Oh, as for the title of this post...  I passed four dead skunks on the road today in different places and in various stages of decomposition. It definitely wasn’t a good day for skunks to be trying to cross roads!

 Sorry, no skunk pictures.  If I'd thought I'd be safe stopping to get one, I would have.

Thursday, August 10, 2017

Piaggio Homecoming


After 106 days in the shop, I have my scooter back!  It’s missing a small piece or two I think because of its being kind of flopped around in the shop as poor Mike tried to make it work while working on other bikes that didn’t need anything quite so complicated done to them, but for now it’s running, and so far I haven’t noticed anything dripping underneath it.  (I’m assured that said parts will be replaced as they come in.)  Although it was aggravating to miss much of the summer riding season, if it’s going to last me another ten years and 20,000 miles, I’ll be forever grateful.  And, besides, Mike only charged me a small fraction for labor considering how much time I know he put in on it.  Apparently the anatomy of a scooter is radically different from a typical motorcycle, so there was a learning curve involved as well as a pile of research that needed to be done.

 

Before I left for Florida last week, this was what I saw of the scooter when I paid Mike a visit at the garage.

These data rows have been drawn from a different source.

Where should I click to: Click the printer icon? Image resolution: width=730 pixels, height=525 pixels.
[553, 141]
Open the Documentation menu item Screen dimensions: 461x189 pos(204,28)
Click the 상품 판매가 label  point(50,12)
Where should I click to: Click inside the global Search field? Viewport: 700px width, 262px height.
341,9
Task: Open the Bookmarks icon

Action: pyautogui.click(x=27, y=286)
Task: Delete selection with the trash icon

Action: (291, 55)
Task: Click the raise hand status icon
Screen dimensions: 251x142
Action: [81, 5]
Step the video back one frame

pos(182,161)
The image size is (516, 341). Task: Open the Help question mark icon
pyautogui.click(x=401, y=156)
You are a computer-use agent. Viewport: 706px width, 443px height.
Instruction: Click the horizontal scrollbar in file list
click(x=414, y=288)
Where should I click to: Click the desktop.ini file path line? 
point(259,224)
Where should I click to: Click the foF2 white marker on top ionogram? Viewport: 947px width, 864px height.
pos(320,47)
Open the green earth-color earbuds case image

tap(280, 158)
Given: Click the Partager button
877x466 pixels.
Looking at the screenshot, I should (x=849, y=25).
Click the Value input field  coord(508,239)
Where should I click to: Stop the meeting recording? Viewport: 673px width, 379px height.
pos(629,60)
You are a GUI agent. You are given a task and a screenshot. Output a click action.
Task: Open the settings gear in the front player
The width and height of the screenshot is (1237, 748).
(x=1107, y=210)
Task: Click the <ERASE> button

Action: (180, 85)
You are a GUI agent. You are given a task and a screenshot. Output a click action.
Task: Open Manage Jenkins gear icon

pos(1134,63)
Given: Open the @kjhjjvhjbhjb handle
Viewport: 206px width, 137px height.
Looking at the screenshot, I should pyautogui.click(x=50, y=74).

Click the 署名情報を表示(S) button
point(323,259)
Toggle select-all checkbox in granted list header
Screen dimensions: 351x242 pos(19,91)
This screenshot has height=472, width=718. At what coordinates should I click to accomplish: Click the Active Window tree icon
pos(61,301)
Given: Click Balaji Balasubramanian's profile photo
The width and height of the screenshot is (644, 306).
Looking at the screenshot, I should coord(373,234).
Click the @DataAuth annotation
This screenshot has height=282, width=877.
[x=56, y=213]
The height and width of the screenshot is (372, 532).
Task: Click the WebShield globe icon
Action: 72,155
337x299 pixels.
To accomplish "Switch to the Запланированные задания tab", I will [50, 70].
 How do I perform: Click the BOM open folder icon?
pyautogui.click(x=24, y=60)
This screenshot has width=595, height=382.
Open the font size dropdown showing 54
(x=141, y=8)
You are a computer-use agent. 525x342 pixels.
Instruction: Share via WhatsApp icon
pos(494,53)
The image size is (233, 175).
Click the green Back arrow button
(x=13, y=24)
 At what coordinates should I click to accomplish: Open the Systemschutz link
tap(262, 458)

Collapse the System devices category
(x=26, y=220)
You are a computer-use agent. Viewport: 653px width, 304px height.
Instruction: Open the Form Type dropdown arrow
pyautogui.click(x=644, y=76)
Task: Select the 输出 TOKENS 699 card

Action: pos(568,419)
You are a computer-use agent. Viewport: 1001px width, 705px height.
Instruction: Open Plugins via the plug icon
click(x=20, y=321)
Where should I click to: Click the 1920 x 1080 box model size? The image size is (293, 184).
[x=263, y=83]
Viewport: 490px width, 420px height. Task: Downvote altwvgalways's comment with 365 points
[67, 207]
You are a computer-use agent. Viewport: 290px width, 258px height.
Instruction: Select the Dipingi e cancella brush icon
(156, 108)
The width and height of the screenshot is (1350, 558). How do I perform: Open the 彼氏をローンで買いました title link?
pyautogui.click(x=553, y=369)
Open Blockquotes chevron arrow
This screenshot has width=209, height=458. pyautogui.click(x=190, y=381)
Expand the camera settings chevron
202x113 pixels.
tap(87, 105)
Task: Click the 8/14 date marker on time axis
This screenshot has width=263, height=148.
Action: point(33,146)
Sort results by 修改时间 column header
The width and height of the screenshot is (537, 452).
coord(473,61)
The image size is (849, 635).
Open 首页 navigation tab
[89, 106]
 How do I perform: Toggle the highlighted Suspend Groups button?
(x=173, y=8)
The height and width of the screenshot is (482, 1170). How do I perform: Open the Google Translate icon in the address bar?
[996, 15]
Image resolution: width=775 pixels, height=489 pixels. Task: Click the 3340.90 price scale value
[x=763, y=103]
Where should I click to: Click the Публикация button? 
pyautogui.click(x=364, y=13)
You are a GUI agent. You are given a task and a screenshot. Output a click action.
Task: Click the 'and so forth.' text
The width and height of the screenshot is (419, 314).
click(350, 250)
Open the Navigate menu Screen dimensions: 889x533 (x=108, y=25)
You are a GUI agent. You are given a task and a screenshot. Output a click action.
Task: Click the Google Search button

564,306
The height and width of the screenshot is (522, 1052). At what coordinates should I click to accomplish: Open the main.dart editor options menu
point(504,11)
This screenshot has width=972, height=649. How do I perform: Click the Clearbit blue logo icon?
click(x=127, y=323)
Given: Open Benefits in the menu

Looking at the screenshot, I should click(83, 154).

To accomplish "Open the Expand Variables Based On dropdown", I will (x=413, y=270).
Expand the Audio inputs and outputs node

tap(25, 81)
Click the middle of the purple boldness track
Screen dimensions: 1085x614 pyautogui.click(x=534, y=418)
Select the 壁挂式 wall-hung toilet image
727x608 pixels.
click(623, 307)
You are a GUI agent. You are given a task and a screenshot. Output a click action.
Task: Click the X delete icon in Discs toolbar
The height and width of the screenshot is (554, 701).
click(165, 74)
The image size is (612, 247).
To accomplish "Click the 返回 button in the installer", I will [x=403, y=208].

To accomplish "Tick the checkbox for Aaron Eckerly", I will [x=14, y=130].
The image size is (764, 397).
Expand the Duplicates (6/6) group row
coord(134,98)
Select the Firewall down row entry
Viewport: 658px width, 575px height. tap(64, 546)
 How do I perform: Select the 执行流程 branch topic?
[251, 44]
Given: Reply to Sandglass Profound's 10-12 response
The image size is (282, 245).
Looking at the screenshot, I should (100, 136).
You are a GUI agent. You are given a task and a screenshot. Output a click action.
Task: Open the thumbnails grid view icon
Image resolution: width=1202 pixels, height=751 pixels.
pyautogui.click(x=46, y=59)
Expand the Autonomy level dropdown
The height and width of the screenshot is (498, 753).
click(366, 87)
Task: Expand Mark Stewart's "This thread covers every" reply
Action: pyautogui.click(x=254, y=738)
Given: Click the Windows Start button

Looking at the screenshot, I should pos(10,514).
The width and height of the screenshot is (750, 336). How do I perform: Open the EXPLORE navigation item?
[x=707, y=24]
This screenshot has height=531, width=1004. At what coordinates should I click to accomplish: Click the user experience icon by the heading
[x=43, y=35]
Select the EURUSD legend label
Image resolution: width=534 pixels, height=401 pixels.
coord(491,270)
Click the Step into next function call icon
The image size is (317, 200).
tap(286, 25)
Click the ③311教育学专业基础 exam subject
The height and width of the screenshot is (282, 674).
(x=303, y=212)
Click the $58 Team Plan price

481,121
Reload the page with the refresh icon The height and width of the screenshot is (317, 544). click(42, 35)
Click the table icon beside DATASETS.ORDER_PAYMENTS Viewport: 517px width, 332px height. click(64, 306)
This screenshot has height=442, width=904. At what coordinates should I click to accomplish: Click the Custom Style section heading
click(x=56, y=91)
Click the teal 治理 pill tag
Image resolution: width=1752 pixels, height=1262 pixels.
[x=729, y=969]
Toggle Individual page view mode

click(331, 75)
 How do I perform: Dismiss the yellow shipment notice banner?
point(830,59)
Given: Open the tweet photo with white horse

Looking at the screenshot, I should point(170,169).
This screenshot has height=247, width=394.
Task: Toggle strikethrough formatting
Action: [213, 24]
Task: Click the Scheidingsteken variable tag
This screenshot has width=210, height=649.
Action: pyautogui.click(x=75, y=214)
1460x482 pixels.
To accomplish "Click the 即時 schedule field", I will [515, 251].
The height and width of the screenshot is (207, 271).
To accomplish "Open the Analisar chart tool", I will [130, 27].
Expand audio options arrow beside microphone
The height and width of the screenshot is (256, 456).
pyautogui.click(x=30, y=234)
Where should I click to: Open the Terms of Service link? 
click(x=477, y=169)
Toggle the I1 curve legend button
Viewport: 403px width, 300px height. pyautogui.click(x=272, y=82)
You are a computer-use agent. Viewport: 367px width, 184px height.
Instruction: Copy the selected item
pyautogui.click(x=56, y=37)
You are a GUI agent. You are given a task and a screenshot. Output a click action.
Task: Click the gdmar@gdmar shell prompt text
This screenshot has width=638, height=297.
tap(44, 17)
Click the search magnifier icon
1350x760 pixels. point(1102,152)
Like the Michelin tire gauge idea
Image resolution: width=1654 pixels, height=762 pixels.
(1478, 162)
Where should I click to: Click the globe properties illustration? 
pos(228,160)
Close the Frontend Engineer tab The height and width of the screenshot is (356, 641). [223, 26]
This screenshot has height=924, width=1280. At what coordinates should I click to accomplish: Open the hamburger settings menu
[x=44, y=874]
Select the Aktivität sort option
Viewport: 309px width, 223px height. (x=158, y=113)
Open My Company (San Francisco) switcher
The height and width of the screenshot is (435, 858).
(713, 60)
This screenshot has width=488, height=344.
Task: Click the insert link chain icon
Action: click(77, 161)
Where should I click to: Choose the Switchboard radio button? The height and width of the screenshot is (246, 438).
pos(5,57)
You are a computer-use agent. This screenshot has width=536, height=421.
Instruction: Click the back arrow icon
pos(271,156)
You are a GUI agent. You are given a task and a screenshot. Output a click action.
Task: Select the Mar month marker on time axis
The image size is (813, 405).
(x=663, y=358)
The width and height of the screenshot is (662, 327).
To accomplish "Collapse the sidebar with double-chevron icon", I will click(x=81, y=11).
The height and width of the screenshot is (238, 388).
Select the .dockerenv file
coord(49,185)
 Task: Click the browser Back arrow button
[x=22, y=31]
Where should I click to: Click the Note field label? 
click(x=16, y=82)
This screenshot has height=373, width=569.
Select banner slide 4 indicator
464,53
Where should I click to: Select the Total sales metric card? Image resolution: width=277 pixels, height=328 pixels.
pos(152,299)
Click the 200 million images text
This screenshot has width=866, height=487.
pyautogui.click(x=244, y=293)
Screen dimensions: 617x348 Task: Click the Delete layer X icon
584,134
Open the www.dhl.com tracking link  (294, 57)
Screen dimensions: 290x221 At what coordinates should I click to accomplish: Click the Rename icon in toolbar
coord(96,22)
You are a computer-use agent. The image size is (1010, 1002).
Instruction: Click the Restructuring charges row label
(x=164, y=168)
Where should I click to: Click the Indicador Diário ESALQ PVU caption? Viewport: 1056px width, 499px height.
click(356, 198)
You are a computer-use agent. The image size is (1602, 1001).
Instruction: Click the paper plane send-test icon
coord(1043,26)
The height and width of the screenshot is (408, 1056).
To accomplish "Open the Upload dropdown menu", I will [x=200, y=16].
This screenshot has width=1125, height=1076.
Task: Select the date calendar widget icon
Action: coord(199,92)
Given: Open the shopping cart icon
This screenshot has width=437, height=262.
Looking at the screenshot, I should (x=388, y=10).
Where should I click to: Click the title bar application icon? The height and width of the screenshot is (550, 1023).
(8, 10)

 I brought it home only yesterday, so I’m holding off on celebrating quite yet.  It’s going to take me some time and a whole bunch of riding to feel the familiar confidence I usually felt when I took it out, relatively certain that it would bring me home again afterwards.  I am, though, blissfully hopeful that both time and distance will return me to the state of Zen I usually experienced on longer rides that took me out of the streets of the valley and into the back roads and byways all around.

At dinner last evening, I was happy knowing that the bike was back home, but wishing I could have been out riding it.

 

I’m often shocked after somebody takes a picture of me to find that I look grumpy in the photo when I thought I was smiling from ear to ear when the shutter snapped.  There’s no mistaking the smile in this photo, though, from the short ride I took this morning not long after I woke up, just to make sure that nothing happened overnight that would require a trip back to the shop.


 When I got hungry around lunch time, I ran down to the Farmers’ Market on the Public Square in Wilkes-Barre to grab an order of grape leaves.  How great it felt once again to be able to sneak the scooter into a space too small to fit a car, get what I wanted, and then hurry out.  For getting around the city the Piaggio can’t be beat for its zip and maneuverability, and those qualities were exactly what I was missing while the bike was tied up at the garage. To be certain, I was missing those longer rides too, but perhaps I’ll get one or two of them in tomorrow or over the weekend.  We just got back from Florida on Monday and there’s laundry to get done.  Well, that and a few naps to take too!

Still to come, sometime soon, to take the scooter out to the middle of nowhere and practice the ukulele just for the hell of it.